Prompt ::
Your copy of the data below must be exact and must leave out all pictures.

Stored data entries:
--

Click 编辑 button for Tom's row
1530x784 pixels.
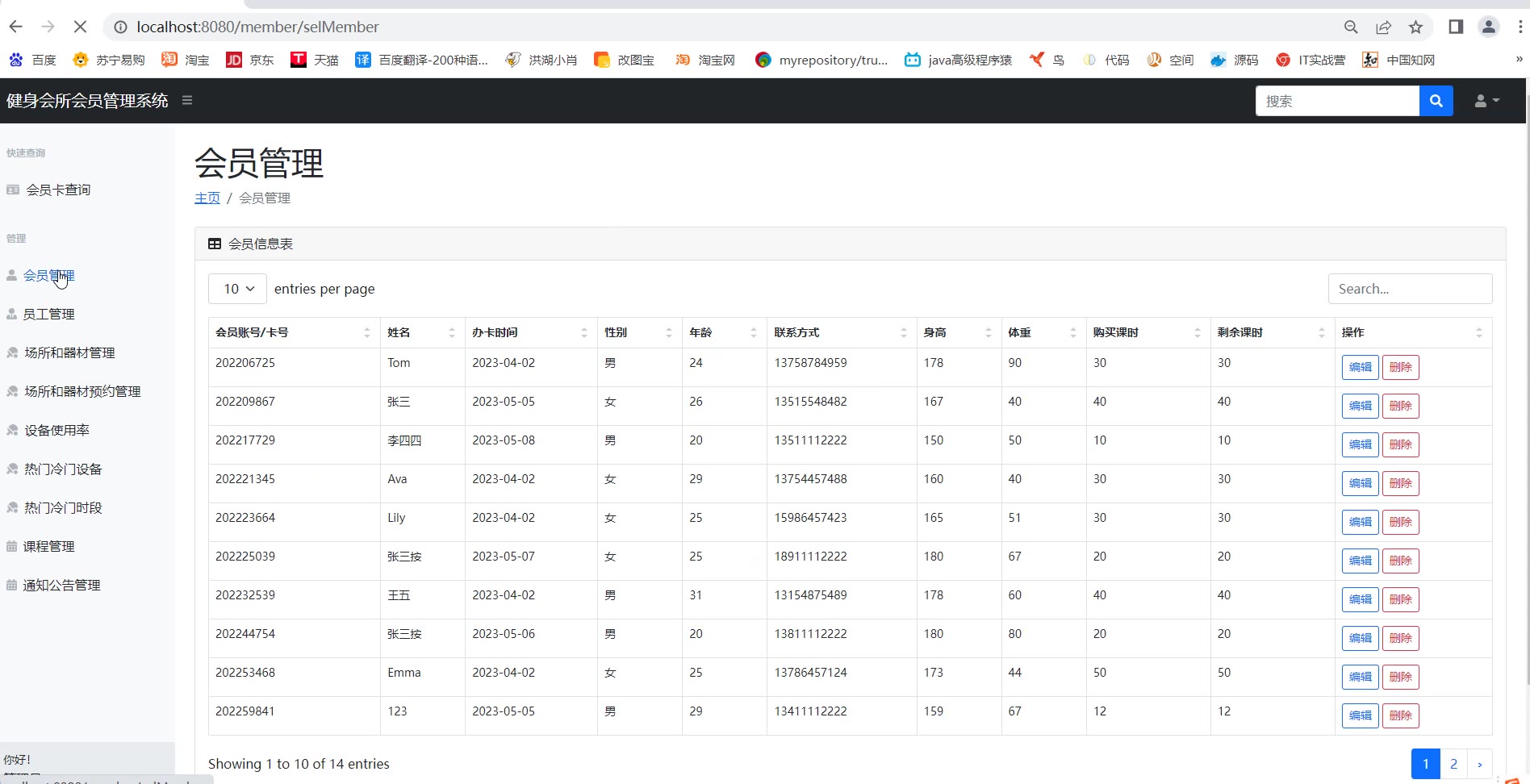click(x=1360, y=367)
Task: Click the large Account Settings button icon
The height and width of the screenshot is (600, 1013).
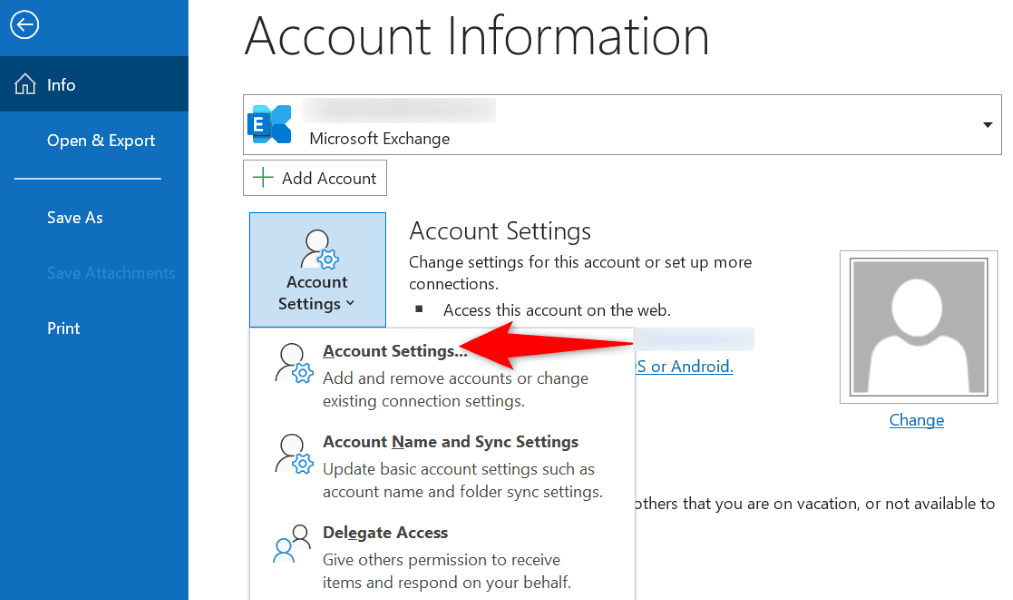Action: (317, 249)
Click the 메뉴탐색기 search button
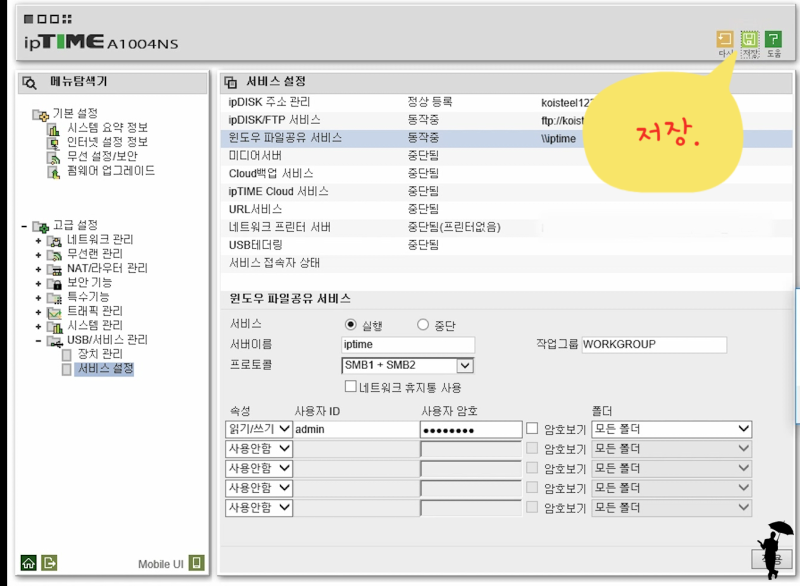 30,83
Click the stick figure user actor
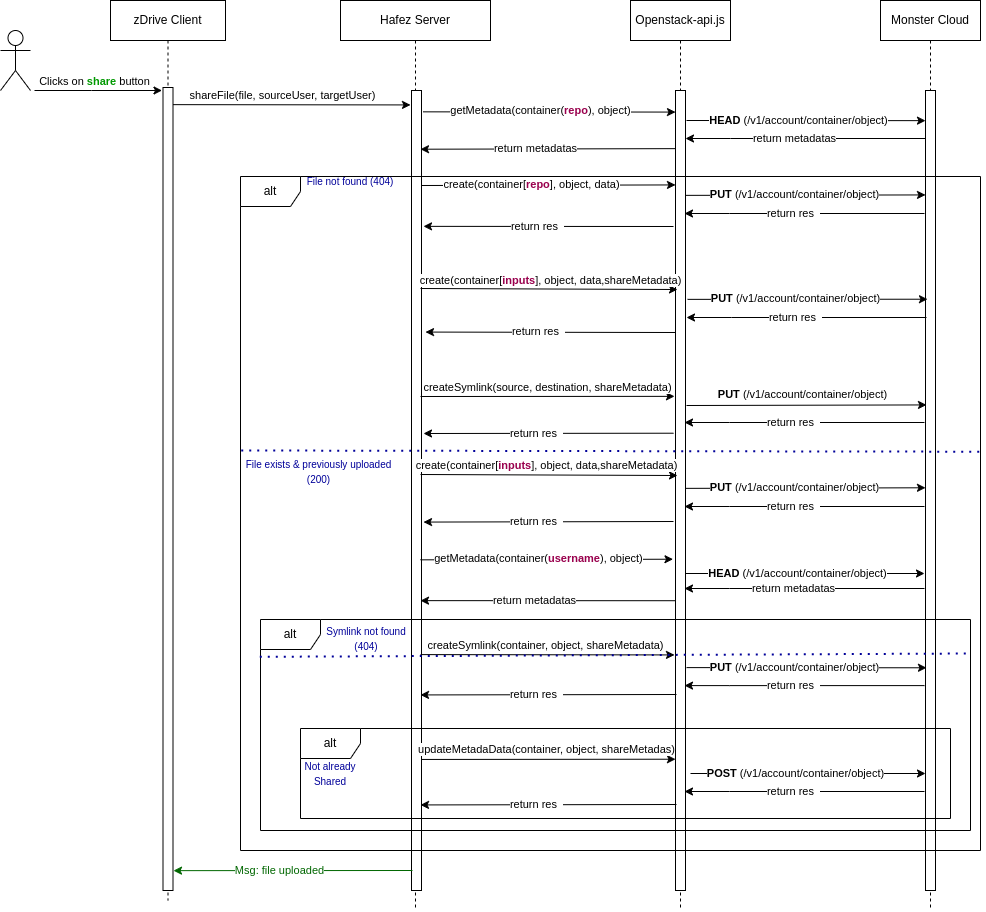 point(15,60)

--

Answer to the exercise ::
Click 编辑 button for Tom's row
1530x784 pixels.
click(x=1360, y=367)
Task: Click the large Account Settings button icon
The height and width of the screenshot is (600, 1013).
Action: (317, 249)
Click the 메뉴탐색기 search button
 30,83
Click the stick figure user actor
 point(15,60)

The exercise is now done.